- **WHAT TO DO**
Quote the lines between the one holding "Locate an element on the screen. The" and the one holding "center [70, 343].", inclusive, with no change to their wording.

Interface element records
=-=-=-=-=

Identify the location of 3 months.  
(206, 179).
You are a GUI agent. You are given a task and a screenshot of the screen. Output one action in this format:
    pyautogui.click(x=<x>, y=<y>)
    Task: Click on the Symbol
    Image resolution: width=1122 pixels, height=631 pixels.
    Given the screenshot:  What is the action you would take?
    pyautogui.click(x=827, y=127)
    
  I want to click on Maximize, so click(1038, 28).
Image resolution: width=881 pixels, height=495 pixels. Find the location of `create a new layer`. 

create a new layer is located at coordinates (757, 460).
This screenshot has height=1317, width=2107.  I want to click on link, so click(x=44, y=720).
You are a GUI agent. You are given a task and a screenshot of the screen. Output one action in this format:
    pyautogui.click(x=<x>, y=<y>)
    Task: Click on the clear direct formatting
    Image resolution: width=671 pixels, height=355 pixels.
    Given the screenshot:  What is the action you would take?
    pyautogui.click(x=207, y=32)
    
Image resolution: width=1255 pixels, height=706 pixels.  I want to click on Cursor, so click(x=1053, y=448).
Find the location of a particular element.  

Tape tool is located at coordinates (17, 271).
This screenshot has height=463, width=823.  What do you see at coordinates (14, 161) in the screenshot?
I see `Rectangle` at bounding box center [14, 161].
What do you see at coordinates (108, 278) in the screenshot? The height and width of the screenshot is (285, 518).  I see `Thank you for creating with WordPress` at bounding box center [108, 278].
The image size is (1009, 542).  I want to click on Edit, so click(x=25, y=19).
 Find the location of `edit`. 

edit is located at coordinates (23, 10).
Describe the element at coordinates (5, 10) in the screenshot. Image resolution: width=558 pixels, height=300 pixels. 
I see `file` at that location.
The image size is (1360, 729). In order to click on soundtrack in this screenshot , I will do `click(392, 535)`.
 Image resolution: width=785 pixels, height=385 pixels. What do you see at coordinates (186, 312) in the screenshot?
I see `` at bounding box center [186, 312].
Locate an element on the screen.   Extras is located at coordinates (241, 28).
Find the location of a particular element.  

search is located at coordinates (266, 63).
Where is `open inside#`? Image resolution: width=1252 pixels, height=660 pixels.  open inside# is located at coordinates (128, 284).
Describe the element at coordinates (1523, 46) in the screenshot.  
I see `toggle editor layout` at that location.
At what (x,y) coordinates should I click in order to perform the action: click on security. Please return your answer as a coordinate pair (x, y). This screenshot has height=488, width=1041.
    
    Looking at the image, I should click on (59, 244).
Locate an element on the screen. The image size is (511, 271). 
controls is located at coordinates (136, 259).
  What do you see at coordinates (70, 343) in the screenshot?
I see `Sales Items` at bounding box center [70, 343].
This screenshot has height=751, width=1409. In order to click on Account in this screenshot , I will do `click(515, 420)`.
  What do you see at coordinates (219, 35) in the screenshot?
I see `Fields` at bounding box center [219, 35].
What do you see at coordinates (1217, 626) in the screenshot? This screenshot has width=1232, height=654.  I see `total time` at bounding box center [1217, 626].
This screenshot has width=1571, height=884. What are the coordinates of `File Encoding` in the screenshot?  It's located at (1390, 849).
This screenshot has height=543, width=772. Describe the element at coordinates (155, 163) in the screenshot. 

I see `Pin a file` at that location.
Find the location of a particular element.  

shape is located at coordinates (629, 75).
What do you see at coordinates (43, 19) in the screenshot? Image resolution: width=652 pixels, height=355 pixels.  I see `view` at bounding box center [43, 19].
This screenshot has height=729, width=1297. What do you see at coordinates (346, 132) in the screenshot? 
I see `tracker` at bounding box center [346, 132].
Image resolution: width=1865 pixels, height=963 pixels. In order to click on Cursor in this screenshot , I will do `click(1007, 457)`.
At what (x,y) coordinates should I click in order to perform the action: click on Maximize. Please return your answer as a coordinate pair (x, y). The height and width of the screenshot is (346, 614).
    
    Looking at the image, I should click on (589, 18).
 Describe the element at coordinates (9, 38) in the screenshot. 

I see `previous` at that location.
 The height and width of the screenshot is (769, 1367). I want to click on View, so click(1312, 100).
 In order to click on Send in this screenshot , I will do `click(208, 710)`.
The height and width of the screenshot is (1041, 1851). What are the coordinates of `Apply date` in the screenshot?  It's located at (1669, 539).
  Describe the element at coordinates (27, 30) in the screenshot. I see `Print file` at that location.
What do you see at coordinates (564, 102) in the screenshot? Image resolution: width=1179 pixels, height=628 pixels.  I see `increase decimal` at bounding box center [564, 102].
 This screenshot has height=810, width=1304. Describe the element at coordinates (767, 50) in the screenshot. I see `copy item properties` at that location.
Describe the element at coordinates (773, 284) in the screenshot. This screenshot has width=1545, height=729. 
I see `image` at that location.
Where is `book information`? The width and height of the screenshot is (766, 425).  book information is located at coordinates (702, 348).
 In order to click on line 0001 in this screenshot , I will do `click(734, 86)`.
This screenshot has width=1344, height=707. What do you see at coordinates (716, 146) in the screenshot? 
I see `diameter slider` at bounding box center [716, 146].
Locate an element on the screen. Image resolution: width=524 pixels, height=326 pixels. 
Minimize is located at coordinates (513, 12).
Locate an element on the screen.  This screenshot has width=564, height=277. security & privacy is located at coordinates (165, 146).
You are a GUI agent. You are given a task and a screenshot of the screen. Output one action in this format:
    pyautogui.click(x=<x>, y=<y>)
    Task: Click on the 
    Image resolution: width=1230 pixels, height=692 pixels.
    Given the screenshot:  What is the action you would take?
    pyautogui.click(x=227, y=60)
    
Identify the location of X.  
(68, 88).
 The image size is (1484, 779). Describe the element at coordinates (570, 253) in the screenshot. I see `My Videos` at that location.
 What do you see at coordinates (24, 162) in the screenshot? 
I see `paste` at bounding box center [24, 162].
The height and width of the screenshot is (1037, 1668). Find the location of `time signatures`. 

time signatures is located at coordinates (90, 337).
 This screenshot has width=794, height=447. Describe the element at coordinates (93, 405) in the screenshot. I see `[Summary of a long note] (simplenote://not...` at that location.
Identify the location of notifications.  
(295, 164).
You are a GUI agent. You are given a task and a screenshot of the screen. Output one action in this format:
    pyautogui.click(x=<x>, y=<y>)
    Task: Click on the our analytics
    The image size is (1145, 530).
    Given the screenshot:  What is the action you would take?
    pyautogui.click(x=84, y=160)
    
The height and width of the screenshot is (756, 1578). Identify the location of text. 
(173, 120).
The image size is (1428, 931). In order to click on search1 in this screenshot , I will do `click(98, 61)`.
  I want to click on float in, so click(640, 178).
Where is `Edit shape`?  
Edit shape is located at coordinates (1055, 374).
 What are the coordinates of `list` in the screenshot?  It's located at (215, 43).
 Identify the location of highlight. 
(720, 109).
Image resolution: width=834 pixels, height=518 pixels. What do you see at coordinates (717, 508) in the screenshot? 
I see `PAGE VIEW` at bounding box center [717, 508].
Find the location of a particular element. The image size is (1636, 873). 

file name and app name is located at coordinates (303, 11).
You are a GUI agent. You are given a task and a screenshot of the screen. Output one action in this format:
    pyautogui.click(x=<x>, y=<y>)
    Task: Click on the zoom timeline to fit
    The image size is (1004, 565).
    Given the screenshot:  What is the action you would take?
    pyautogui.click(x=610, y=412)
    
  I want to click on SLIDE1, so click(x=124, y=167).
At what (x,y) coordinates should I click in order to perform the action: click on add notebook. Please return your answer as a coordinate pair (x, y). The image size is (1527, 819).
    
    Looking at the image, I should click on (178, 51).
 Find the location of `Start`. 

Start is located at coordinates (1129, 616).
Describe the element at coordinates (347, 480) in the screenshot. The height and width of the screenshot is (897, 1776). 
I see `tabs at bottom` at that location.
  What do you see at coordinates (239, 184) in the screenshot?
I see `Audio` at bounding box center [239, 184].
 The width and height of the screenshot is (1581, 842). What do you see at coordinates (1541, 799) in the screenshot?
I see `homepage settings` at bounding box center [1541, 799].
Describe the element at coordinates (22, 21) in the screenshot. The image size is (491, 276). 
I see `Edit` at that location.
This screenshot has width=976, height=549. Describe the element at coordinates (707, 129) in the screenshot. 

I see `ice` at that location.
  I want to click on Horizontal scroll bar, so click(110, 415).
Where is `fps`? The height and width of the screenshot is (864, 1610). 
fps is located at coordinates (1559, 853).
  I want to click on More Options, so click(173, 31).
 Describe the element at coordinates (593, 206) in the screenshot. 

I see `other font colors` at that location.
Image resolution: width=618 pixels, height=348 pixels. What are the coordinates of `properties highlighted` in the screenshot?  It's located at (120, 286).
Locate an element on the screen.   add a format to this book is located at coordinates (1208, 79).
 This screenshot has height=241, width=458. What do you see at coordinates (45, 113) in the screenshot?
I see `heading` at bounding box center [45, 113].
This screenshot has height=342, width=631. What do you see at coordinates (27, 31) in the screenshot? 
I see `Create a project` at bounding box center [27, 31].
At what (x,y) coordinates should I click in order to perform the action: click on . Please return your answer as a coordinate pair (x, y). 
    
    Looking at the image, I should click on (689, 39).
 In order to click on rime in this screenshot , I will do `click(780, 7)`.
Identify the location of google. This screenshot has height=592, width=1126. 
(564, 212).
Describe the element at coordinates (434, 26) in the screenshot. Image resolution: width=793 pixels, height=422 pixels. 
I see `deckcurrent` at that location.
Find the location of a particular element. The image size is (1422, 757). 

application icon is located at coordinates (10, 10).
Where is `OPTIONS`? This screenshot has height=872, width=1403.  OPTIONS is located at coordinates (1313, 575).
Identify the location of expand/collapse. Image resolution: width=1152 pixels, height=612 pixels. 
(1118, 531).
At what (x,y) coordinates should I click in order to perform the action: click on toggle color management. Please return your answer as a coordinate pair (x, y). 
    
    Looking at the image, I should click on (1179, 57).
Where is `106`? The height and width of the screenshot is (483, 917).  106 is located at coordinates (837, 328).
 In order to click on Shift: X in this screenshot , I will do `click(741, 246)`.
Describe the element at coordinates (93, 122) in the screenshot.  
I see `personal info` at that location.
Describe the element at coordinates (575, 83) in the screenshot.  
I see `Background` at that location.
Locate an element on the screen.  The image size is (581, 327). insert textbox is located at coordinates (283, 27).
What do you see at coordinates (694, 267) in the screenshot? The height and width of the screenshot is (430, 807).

=-=-=-=-=

- **WORKED ANSWER**
Locate an element on the screen. The image size is (511, 271). 
controls is located at coordinates (136, 259).
  What do you see at coordinates (70, 343) in the screenshot?
I see `Sales Items` at bounding box center [70, 343].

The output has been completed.